Work request – Needed from the data below: all lines that contain the word "will".

The data –

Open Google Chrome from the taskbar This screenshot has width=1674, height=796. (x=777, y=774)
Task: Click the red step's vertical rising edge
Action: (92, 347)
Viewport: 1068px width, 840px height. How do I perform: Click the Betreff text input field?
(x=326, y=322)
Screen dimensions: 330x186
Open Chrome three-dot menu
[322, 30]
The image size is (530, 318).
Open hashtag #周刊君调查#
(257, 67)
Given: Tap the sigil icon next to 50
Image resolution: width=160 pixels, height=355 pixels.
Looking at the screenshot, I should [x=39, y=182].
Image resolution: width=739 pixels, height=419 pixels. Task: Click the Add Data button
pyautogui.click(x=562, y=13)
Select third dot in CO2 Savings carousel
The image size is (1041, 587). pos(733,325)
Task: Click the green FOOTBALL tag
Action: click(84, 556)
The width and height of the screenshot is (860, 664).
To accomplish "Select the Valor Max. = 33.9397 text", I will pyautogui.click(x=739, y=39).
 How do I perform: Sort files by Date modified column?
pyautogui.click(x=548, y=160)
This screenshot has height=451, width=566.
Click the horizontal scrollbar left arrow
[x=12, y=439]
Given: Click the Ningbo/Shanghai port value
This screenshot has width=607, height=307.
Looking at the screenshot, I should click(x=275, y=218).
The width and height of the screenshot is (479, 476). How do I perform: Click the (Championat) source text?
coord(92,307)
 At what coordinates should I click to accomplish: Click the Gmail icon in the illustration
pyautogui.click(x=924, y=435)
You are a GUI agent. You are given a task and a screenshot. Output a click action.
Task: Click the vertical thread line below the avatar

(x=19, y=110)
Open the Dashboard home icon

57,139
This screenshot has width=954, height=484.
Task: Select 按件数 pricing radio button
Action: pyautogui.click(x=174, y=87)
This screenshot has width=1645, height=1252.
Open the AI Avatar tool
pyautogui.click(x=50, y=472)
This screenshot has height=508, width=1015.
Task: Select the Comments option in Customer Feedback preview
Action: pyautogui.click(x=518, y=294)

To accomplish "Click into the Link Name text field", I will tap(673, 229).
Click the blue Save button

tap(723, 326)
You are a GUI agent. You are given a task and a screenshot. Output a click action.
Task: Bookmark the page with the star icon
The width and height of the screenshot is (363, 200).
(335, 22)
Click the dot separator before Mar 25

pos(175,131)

Answer section –
To accomplish "Select the Valor Max. = 33.9397 text", I will pyautogui.click(x=739, y=39).
To accomplish "Click into the Link Name text field", I will tap(673, 229).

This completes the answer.